Gold Nanoparticles Stabilize Peptide-Drug-Conjugates for Sustained Targeted Drug Delivery to Cancer Cells

Michael Firer, Chemical Engineering, Ariel University, Ariel, Israel
Kalishwaralal Kalimuthu, Chemical Engineering, Ariel University, Ariel, Israel
Galia Luboshits, Chemical Engineering, Ariel University, Ariel, Israel

Peptide-drug-conjugates (PDCs) are being developed as an effective strategy to specifically deliver cytotoxic drugs to cancer cells. However one of the challenges to their successful application is the relatively low stability of peptides in the blood, liver and kidneys. One approach to overcoming this problem would be to conjugate the PDCs to Gold nanoparticles (AuNPs), as these have favorable physico-chemical and safety properties for drug delivery systems. We tested whether Polyethylene-Glycol (PEG) coated-AuNPs could provide a suitable platform for the non-covalent loading of pre-formed PDCs and whether this modification would affect the bioavailability of the PDCs and their cytotoxicity toward target cancer cells.

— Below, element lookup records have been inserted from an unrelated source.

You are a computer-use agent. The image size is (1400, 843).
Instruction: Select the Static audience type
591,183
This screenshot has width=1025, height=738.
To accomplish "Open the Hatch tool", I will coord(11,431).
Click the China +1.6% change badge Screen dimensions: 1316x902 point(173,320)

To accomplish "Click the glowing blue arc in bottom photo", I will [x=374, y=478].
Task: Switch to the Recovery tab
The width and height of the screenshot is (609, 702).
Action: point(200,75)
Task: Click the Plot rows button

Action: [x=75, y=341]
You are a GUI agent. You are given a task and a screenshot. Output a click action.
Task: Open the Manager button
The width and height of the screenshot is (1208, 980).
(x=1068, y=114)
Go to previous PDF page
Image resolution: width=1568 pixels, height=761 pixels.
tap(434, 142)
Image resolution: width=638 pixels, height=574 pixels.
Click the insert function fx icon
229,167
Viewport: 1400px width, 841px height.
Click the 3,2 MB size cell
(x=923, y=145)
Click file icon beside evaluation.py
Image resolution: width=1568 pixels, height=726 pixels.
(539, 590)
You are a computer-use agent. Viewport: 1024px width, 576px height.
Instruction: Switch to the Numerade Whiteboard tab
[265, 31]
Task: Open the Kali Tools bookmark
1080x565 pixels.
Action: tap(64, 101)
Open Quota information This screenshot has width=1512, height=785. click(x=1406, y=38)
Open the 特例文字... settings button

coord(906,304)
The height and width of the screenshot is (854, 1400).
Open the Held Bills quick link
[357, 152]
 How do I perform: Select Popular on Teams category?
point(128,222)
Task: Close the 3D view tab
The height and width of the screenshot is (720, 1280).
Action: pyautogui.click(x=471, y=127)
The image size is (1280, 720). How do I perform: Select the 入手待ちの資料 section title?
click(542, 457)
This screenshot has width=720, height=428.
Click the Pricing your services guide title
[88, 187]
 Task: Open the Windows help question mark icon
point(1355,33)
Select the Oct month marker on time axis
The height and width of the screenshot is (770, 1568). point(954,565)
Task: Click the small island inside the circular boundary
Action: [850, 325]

Peptides specifically internalized by A20 murine lymphoma cells were isolated from a phage library displaying 7mer linear peptides. PDCs were synthesized containing a selected peptide (P4) and either chlorambucil (Chlor), melphalan (Melph) or Bendamustine (Bend). Gold nanoparticles were sequentially coated with citrate, PEG-6000 and then PDC (PDC-PEG-AuNP). The physico-chemical properties of the coated particles were analyzed by electrophoresis, TEM, UV–VIS and FTIR. Stability of free and PDC-coated AuNP was determined. All three PDCs specifically killed A20 target cells, however they had short half-lives ranging from 10.6 to 15.4 min. When coated to PEG-AuNPs, the half-lives were extended to 21.0–22.3 h. The PDC-PEG-AuNPs retained cytotoxicity towards the target cells. Moreover, whereas pre-incubation for 24 h of free PDCs almost completely abolished their cytotoxic activity, the PDC-PEGAuNPs were still active even after 72 h pre-incubation. The results suggest that while PDCs hold potential for improving the target efficacy of chemotherapeutic drugs, their short half-lives may limit their application. This hurdle can be overcome by easily conjugating them to gold nanoparticles. This conjugation also opens up the possibility of developing slow release formulations of targeted drug delivery systems containing PDCs.